Installing Python on your machine is sometimes a complex process. Feel free to do so but, for this tutorial, we will work with Python in the cloud using GitHub Codespaces.

Sign up for GitHub.

Working with data

Learn how to explore a data set using functions like describe(), info(), and sample().

Exercise 1

Before you start doing data science, you must import the libraries you are going to use. Use the import statement to load the polars library with the alias pl. This is the standard convention in Python. Click “Run Code.” The check mark which appears next to “Exercise 1” above indicates that you have submitted your answer.

import ... as pl

In Python, we import libraries to access their functions and data. The import statement makes the library available, and using as pl creates a short alias so we can type pl instead of polars every time.

Exercise 2

In this tutorial, you will sometimes enter code into the exercise blocks, as you did above. But we will also ask you to run code in the Python Console. (You will do this in the other Positron window, since the Console in this window is currently running this tutorial.) Example:

In the Python Console, run import polars as pl.

With Console questions, we will usually ask you to Copy/Paste the Command/Response into an answer block, like the one below. We usually shorten those instructions as CP/CR. Do that now.

Your answer should look like:

>>> import polars as pl
>>>

Your answer never needs to match ours perfectly. Our goal is just to ensure that you are actually following the instructions.

Exercise 3

DataFrames are spreadsheet-like data structures in Polars. Let’s load the famous iris dataset. We’ll read it from a URL.

In the Console, run:

import polars as pl
iris = pl.read_csv("https://raw.githubusercontent.com/mwaskom/seaborn-data/master/iris.csv")
iris

CP/CR.

import polars as pl
iris = pl.read_csv("https://raw.githubusercontent.com/mwaskom/seaborn-data/master/iris.csv")
iris

Whenever we show outputs like this after a question, then we are showing our answer to the previous question, even if we do not label it as such.

Exercise 4

In the Console, run iris.describe(). This provides summary statistics for numerical columns.

CP/CR.

import polars as pl
iris = pl.read_csv("https://raw.githubusercontent.com/mwaskom/seaborn-data/master/iris.csv")
iris.describe()

This method provides a quick statistical overview of each numerical variable in the dataset. In some cases, the tutorial displays the same object differently from what you were able to copy/paste. And that is OK! Your answer does not need to match our answer.

Exercise 5

In the Console, run iris.sample(). This selects a random row from the dataset.

CP/CR.

import polars as pl
iris = pl.read_csv("https://raw.githubusercontent.com/mwaskom/seaborn-data/master/iris.csv")
iris.sample()

Your answer will differ from this answer because of the inherent randomness in methods like sample().

Exercise 6

In the Console, hit the Up Arrow to retrieve the previous command. Edit it to add the argument n = 4 to iris.sample(). This will return 4 random rows from the iris dataset.

CP/CR.

import polars as pl
iris = pl.read_csv("https://raw.githubusercontent.com/mwaskom/seaborn-data/master/iris.csv")
iris.sample(n = 4)

Editing code directly in the Console quickly becomes annoying. See the positron.tutorials package for tutorials about using Positron to write and organize your code.

Exercise 7

In the Console, run print(iris). This returns the same result as typing iris.

CP/CR.

import polars as pl
iris = pl.read_csv("https://raw.githubusercontent.com/mwaskom/seaborn-data/master/iris.csv")
print(iris)

You can control how many rows to display using iris.head(n) for the first n rows or iris.tail(n) for the last n rows.

Exercise 8

In the Console, run iris.head(3). This returns the first 3 rows of the iris dataset.

CP/CR.

import polars as pl
iris = pl.read_csv("https://raw.githubusercontent.com/mwaskom/seaborn-data/master/iris.csv")
iris.head(3)

head() by default gives the top of the DataFrame, so your answer should match our answer. sample(), on the other hand, picks random rows to return. But, in both cases, the result is a DataFrame.

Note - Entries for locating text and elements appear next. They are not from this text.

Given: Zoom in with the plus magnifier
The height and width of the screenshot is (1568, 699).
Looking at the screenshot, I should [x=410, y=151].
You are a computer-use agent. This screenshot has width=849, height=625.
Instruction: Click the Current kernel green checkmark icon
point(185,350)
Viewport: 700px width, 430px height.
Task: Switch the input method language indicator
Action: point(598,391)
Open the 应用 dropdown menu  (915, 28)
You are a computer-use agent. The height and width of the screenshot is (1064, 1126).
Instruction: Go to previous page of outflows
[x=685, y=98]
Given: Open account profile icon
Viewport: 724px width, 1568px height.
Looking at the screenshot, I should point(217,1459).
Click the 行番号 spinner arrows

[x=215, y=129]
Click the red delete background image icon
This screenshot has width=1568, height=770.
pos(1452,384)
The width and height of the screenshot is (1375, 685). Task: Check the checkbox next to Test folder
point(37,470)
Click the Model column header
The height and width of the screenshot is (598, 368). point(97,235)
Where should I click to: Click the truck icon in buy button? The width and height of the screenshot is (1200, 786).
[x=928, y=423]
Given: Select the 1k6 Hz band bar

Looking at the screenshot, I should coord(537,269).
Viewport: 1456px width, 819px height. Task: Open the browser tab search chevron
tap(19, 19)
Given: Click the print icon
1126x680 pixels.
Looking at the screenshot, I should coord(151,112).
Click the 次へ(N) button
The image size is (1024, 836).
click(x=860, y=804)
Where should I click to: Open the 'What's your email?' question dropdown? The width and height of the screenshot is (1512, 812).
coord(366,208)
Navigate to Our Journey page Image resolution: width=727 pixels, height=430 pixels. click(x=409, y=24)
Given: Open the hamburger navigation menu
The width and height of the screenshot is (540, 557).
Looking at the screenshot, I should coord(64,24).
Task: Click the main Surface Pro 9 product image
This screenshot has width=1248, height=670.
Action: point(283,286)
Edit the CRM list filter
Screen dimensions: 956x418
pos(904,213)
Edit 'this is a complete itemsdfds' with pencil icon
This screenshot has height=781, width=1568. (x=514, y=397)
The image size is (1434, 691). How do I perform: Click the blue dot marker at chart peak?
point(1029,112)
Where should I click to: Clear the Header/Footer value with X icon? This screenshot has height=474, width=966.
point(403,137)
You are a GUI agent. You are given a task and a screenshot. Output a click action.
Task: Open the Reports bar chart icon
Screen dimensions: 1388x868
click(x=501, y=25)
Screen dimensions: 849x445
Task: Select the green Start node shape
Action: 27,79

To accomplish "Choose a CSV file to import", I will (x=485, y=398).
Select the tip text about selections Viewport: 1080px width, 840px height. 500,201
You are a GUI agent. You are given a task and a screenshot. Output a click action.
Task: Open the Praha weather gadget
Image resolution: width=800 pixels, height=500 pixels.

A central organizing principle of Polars is that most methods take a DataFrame and return a DataFrame. This allows us to “chain” commands together, one after the other, creating a pipeline very similar to R’s pipe operator |>.

Exercise 9

In the Console, run help(iris) or iris.info().

The info() method will show you information about the DataFrame including column names, data types, and memory usage.

Copy/paste the output of iris.info() below.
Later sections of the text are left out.